* [EXCERPTED TEXT]:
As an industry, video games have been around long enough that it's becoming increasingly important to archive its history. Those making history do not make the best archivists, but that's what we have museums like the Rochester, New York-based The Strong around for.

An arcade machine being repaired in the ICHEG lab.
An arcade machine being repaired in the ICHEG lab.

Otherwise known as the National Museum of Play, The Strong is specifically focused on the notion of "play," which involves everything from video games to the origins of a bouncy ball.

The Strong recently acquired an enormous amount of Atari-related materials from its coin-op division. We're talking storyboards, photographs from advertising shoots, interoffice memos, and other primary documents that can better help our understanding of a former industry revolutionary.

Inside of this collection are some really crazy items, from the source code for dozens of games to one-off cabinets for cancelled games like Maze Invaders. Maze Invaders was conceived by Asteroids and Centipede creator Ed Logg, and the game was far enough along that Atari even built machines for playtesting. The game didn't test well, and the game was never given the greenlight for full production. The Strong, however, now has a working version of Maze Invaders.

I recently chatted on the phone with Jeremy Saucier, the assistant director for the International Center for the History of Electronic Games (ICHEG), about what this massive collection means. As always, you can also listen to our conversation via the Interview Dumptruck.

* [REQUIRED WORK]:
**A.** Answer these questions about the article on The Strong's Atari collection, marking each answer like its question:
(i) In which city is The Strong based?
(ii) By what other name is The Strong known?
(iii) Who conceived Maze Invaders?
**B.** Write the next part of the article on The Strong's Atari collection, beginning after its final sentence.

* [RECORD EXCERPTS]:
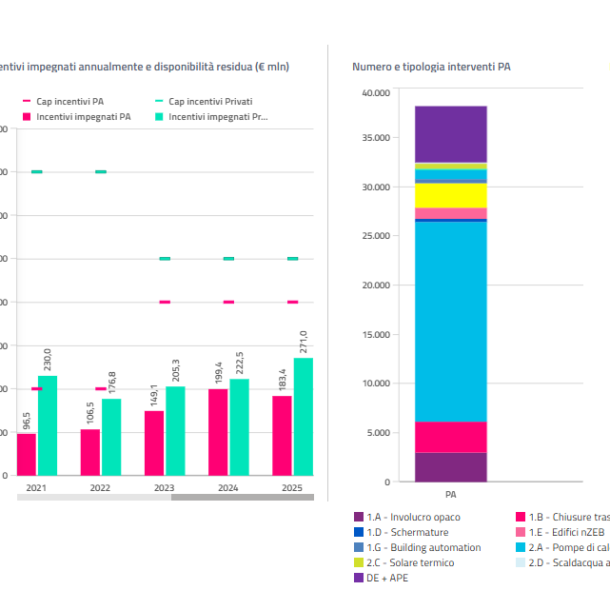610x610 pixels.
Task: Click the 1.D Schermature blue legend swatch
Action: 358,532
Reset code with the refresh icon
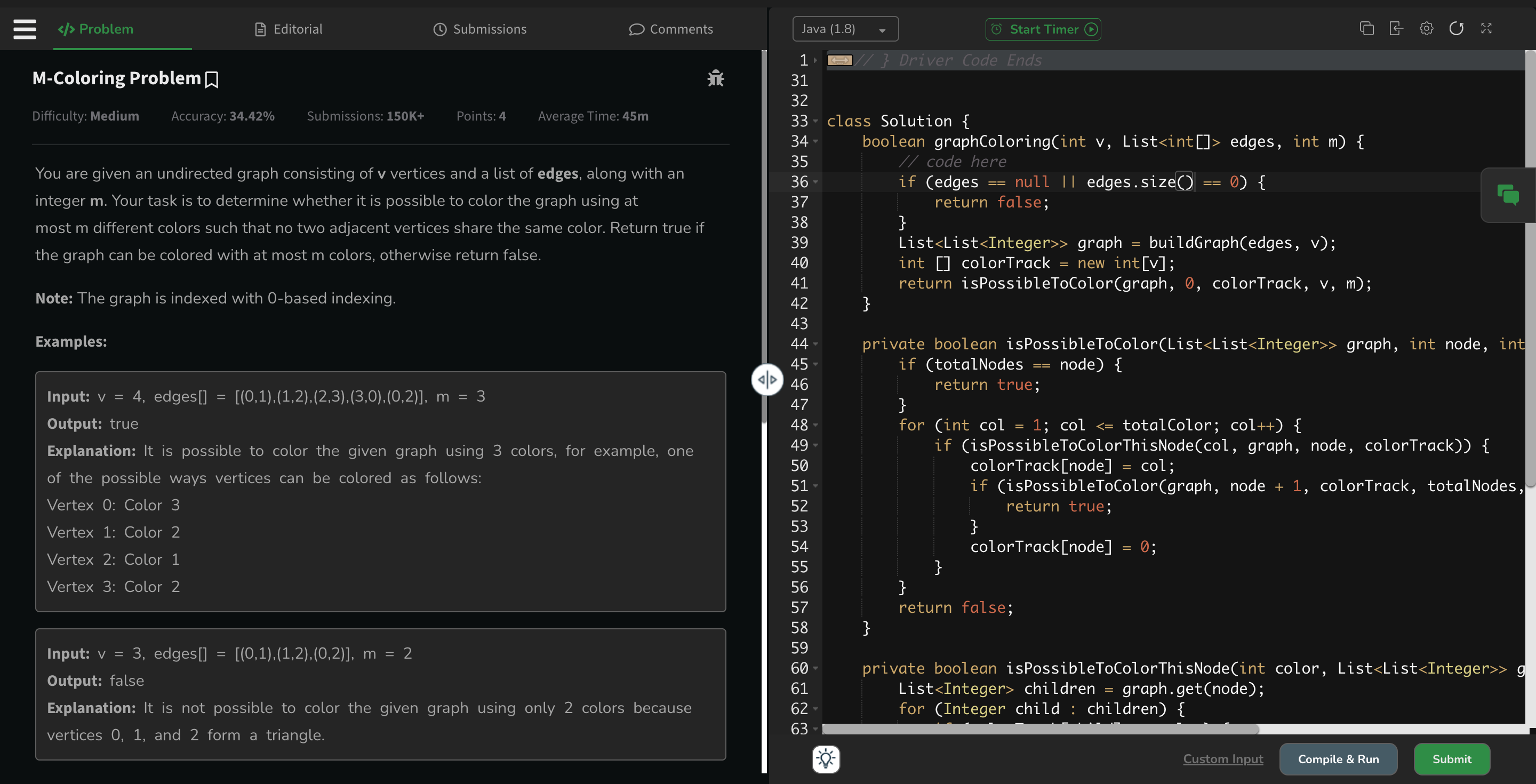Viewport: 1536px width, 784px height. tap(1455, 29)
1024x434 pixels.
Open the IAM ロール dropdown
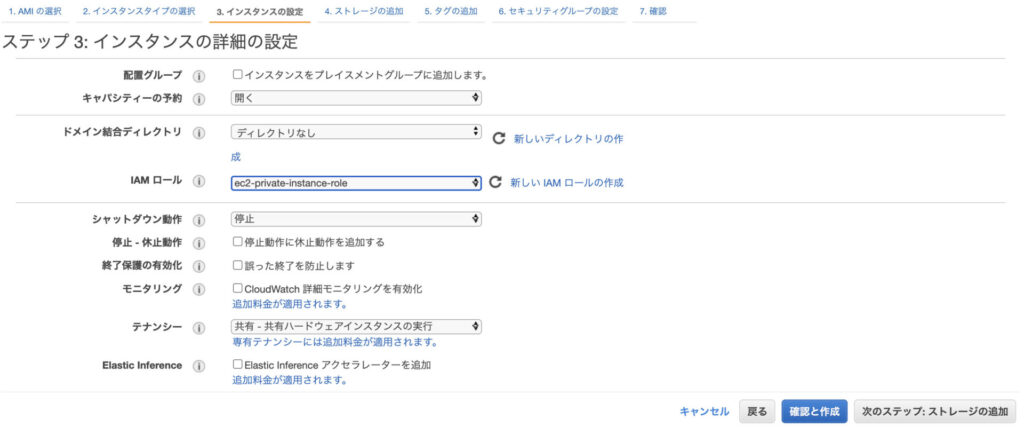(x=356, y=183)
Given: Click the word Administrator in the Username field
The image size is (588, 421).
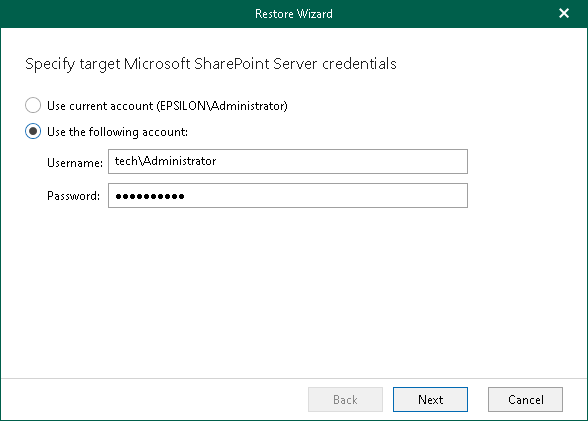Looking at the screenshot, I should point(180,161).
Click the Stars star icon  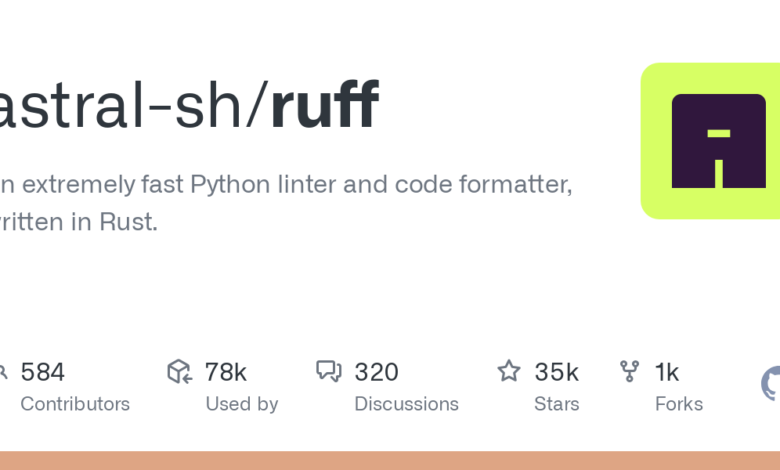tap(509, 372)
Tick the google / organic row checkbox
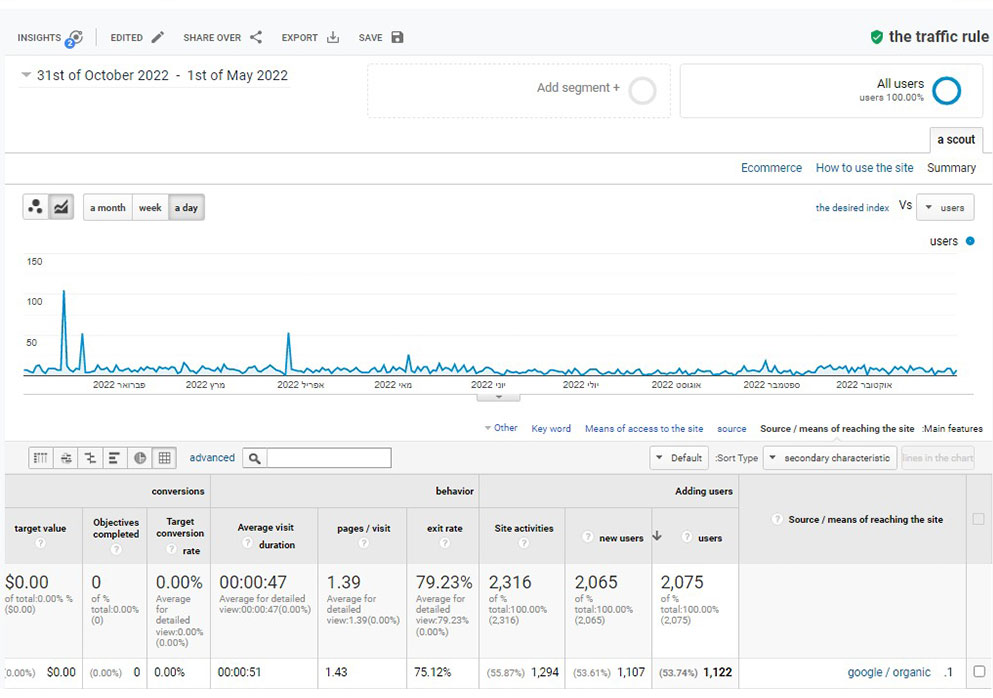This screenshot has width=993, height=698. (978, 672)
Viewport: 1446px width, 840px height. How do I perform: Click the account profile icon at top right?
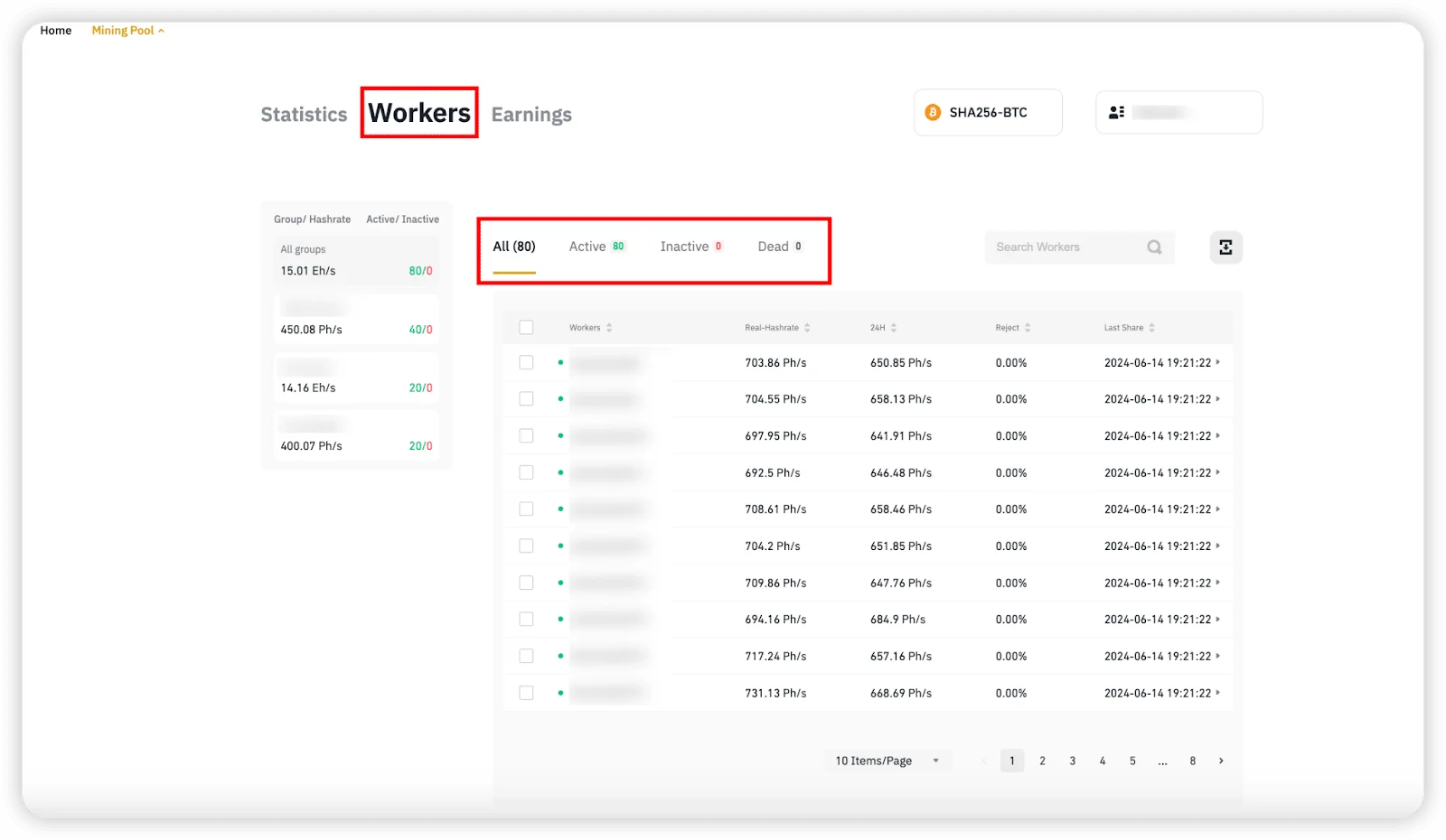tap(1115, 112)
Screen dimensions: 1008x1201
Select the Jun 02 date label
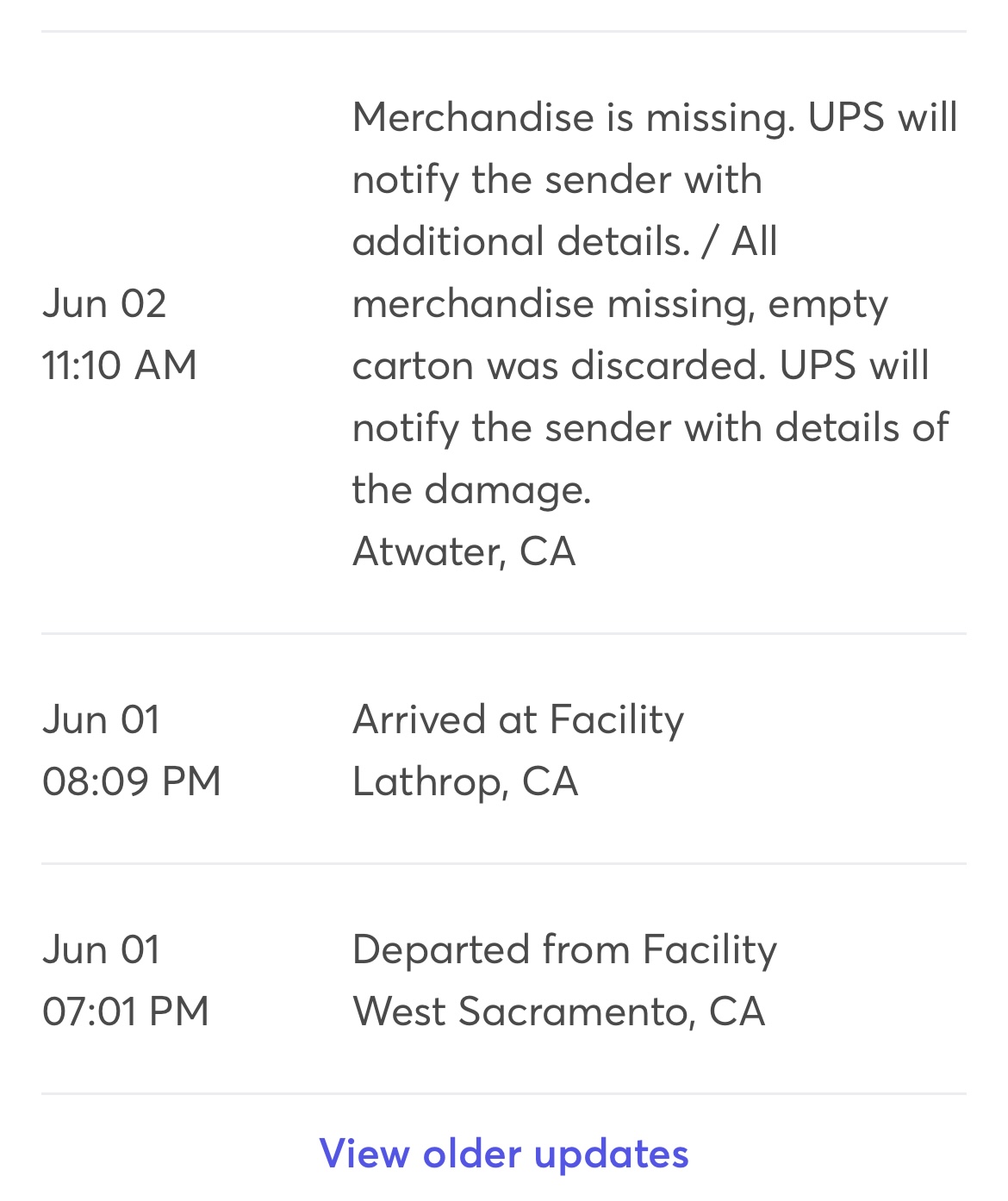[x=104, y=303]
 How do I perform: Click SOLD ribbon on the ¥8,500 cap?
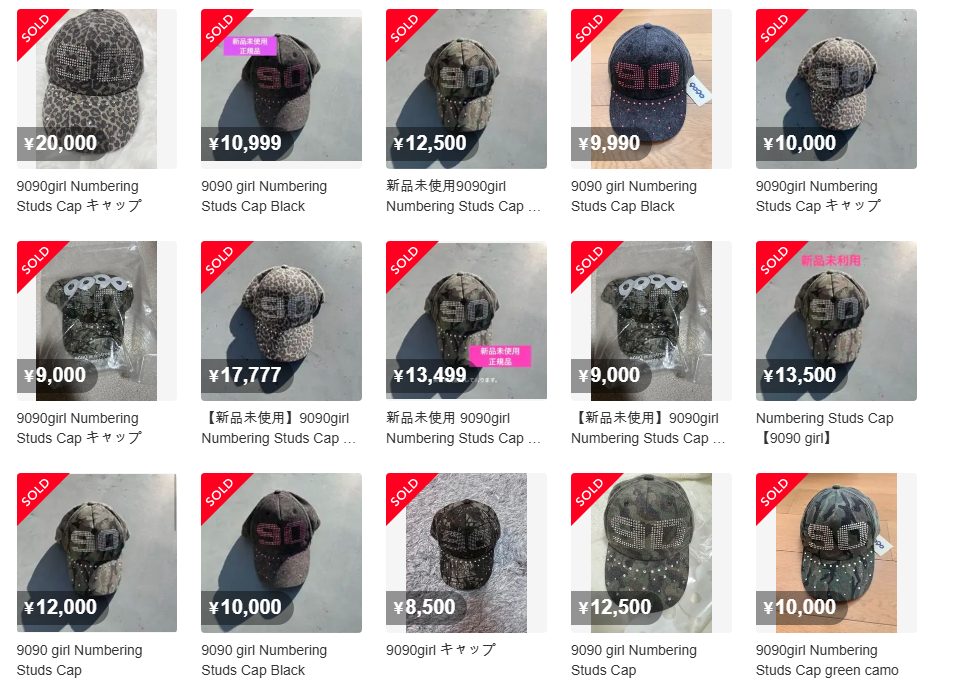pos(405,492)
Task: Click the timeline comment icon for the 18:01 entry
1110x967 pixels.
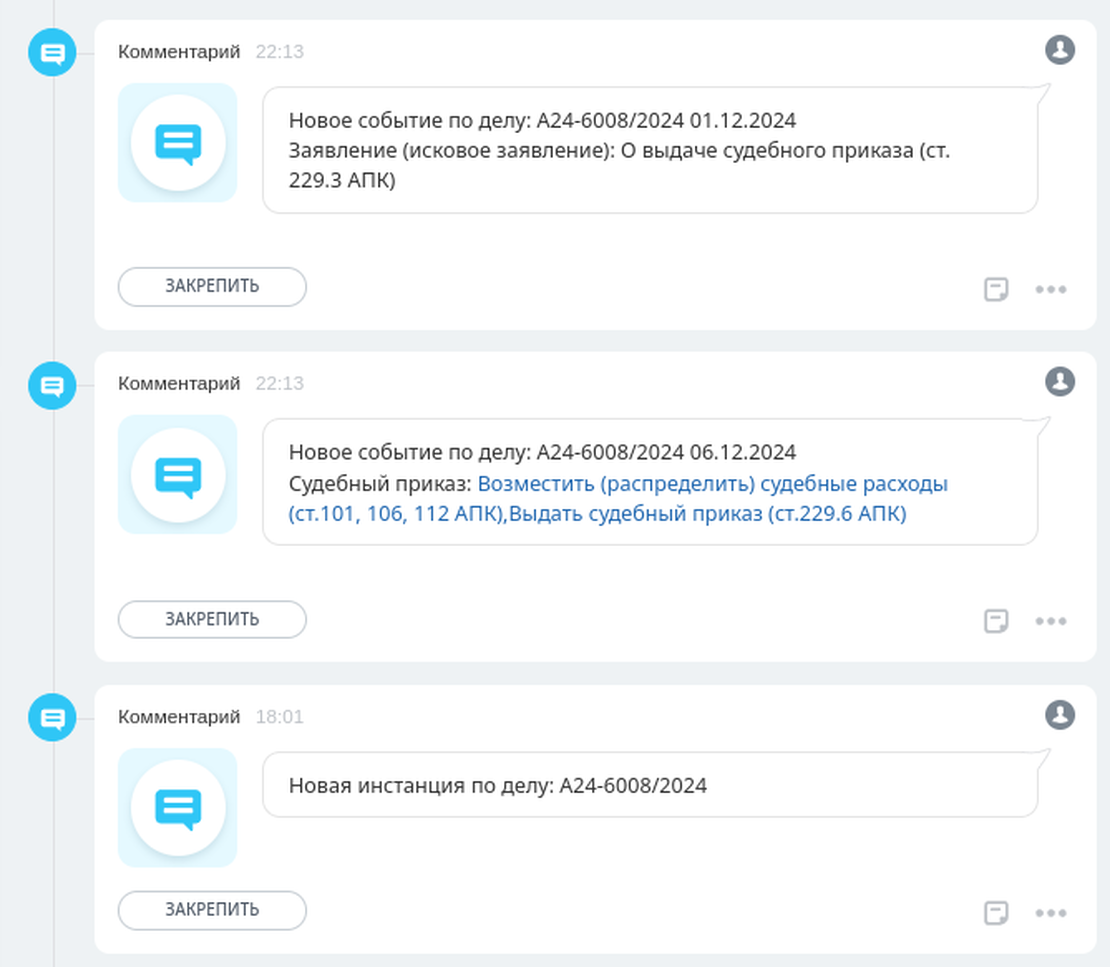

* [ANSWERS TO THE EXERCISES]:
**A.**
(i) Rochester, New York
(ii) The National Museum of Play
(iii) Ed Logg, the creator of Asteroids and Centipede

**B.**
Giant Bomb: Can you explain what exactly you guys have acquired from Atari?

Jeremy Saucier: I’m probably overusing this word now, but it really is a massive collection. I mean that comparatively to other [ones]. We have other company collections here, other corporate records. This is certainly, by far, the largest.

In terms of how we look at it, it’s a massive collection of materials from Atari Games and what ultimately becomes Midway Games West, so from 1972 to 1999. The materials range from things that are associated with the design of the game, so things like hand drawn assemblies schematics for the cabinet for Pong from 1972. Then, there are hand drawn assemblies for a part--like a coin door on another arcade game. It’s really very detailed. Some of it’s big stuff, like an entire cabinet, some of it’s the real small parts of a game.

No Caption Provided

You have design on that end, but, then, you have concept artwork and design artwork and original artwork for the control panels, the marquees--the artwork on the outside of these coin-op cabinets. And, then, design in the sense that you have the documentation where you would see. I've looked through a few of these, and had a look at Video Pinball and Asteroids. In the first few pages, what you’re seeing is hand-drawn or hand-written notes. For Asteroids, you have notes about the vector monitor, you have notes about the control scheme, and how things are going to work and how the sound effects work. In Video Pinball, you see that it’s on notebook paper--what the playfield inside the cabinet is going to look like.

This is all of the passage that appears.